[LeetCode December Challange] Day 6 - Populating Next Right Pointers in Each Node II

Given a binary tree

struct Node {
    int val;
    Node *left;
    Node *right;
    Node *next;
}

Populate each next pointer to point to its next right node. If there is no next right node, the next pointer should be set to NULL.

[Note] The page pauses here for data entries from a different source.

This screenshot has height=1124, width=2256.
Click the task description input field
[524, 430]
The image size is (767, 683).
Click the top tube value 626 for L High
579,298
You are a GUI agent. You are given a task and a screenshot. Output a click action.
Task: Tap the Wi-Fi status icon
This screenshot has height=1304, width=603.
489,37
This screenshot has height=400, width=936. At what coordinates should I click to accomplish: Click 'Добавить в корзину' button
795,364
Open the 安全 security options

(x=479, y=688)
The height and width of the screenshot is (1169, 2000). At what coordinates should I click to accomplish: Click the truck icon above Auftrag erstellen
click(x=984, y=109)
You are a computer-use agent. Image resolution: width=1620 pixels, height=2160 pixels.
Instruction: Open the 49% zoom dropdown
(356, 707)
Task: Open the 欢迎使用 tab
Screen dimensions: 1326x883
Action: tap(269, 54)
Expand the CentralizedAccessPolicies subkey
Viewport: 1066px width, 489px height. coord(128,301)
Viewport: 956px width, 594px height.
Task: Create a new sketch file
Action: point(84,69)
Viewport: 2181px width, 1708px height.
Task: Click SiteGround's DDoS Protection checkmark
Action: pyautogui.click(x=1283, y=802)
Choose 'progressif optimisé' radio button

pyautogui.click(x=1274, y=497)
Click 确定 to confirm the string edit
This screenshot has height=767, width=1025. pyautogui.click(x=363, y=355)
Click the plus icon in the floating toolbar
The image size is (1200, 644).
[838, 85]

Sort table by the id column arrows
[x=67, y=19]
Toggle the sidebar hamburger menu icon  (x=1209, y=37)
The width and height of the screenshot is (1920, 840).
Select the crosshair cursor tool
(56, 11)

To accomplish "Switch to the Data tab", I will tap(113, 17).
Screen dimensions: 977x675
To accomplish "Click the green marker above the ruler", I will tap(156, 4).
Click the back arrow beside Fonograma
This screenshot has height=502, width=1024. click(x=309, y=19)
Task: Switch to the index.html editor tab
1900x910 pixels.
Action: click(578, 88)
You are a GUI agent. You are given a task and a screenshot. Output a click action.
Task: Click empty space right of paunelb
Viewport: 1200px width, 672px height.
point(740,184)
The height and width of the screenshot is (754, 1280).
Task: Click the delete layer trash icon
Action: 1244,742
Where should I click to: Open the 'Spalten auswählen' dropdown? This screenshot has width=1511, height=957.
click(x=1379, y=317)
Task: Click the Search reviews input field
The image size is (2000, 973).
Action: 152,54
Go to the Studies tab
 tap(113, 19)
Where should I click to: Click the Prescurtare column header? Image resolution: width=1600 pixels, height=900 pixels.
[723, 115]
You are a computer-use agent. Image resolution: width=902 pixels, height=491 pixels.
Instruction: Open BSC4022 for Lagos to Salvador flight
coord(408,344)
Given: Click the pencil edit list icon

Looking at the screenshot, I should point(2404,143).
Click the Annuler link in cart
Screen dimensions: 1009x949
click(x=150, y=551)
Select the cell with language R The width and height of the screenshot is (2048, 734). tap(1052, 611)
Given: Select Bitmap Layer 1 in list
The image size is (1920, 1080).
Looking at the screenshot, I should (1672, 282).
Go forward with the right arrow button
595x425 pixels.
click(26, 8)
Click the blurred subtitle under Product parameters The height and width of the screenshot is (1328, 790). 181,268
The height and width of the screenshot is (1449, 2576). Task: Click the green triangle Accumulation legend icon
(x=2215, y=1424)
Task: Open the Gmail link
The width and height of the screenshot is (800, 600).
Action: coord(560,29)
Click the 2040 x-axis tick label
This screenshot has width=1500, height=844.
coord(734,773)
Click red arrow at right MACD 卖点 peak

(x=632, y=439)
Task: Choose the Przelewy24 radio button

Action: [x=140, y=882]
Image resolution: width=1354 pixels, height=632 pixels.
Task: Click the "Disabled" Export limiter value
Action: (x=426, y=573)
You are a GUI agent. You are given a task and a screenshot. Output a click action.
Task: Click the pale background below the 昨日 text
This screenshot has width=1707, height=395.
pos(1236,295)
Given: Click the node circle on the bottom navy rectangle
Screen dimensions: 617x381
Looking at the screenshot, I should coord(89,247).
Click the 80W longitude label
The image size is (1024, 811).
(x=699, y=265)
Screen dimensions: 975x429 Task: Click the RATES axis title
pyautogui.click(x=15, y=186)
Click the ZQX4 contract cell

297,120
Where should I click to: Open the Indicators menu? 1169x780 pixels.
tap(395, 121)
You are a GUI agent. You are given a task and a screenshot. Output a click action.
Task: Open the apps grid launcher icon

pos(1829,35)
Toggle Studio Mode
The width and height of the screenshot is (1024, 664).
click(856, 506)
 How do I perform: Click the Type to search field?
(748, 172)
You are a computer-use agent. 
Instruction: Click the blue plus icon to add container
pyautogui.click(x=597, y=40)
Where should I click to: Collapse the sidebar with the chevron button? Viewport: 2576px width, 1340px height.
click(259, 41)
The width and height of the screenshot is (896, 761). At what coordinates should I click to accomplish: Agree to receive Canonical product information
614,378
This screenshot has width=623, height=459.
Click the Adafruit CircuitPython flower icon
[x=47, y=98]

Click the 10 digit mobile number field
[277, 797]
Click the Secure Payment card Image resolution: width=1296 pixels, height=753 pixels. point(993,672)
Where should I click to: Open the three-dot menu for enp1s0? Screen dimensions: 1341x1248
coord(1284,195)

Initially, all next pointers are set to NULL.

Follow up:

• You may only use constant extra space.
• Recursive approach is fine, you may assume implicit stack space does not count as extra space for this problem.

Example 1:

Input: root = [1,2,3,4,5,null,7]
Output: [1,#,2,3,#,4,5,7,#]
Explanation: Given the above binary tree (Figure A), your function should populate each next pointer to point to its next right node, just like in Figure B. The serialized output is in level order as connected by the next pointers, with '#' signifying the end of each level.

Constraints:

• The number of nodes in the given tree is less than 6000.
• -100 <= node.val <= 100

---

Solution

Time complexity : O(n)
Space complexity : O(1)

/*
// Definition for a Node.
class Node {
public:
    int val;
    Node* left;
    Node* right;
    Node* next;

    Node() : val(0), left(NULL), right(NULL), next(NULL) {}

    Node(int _val) : val(_val), left(NULL), right(NULL), next(NULL) {}

    Node(int _val, Node* _left, Node* _right, Node* _next)
        : val(_val), left(_left), right(_right), next(_next) {}
};
*/

class Solution {
public:
    Node* connect(Node* root) {
        if (root == nullptr) return nullptr;
        leftmost = root;
        while (leftmost) {
            Node* cur = leftmost;
            leftmost = prev = nullptr;
            while (cur) {
                processChild(cur->left);
                processChild(cur->right);
                cur = cur->next;
            }
        }
        return root;
    }
    void processChild(Node* node) {
        if (node == nullptr) return;

        if (prev == nullptr)
            leftmost = node;
        else
            prev->next = node;

        prev = node;
    }
private:
    Node *leftmost, *prev;
};

此題直覺解法是用 BFS 的 level order traversal，但其 Time complexity 和 Space complexity 皆為 O(n)。

變數解譯：

1. leftmost，代表每一層中最左邊的 Node。
2. prev，代表前一個 Node。
3. cur，代表目前的 Node。

做到 leftmost 為 nullptr 為止，每一層開始時會把 prev 設為 nullptr，故在 process 時發現 prev 為 nullptr，即知道此 Node 為該層的第一個 Node。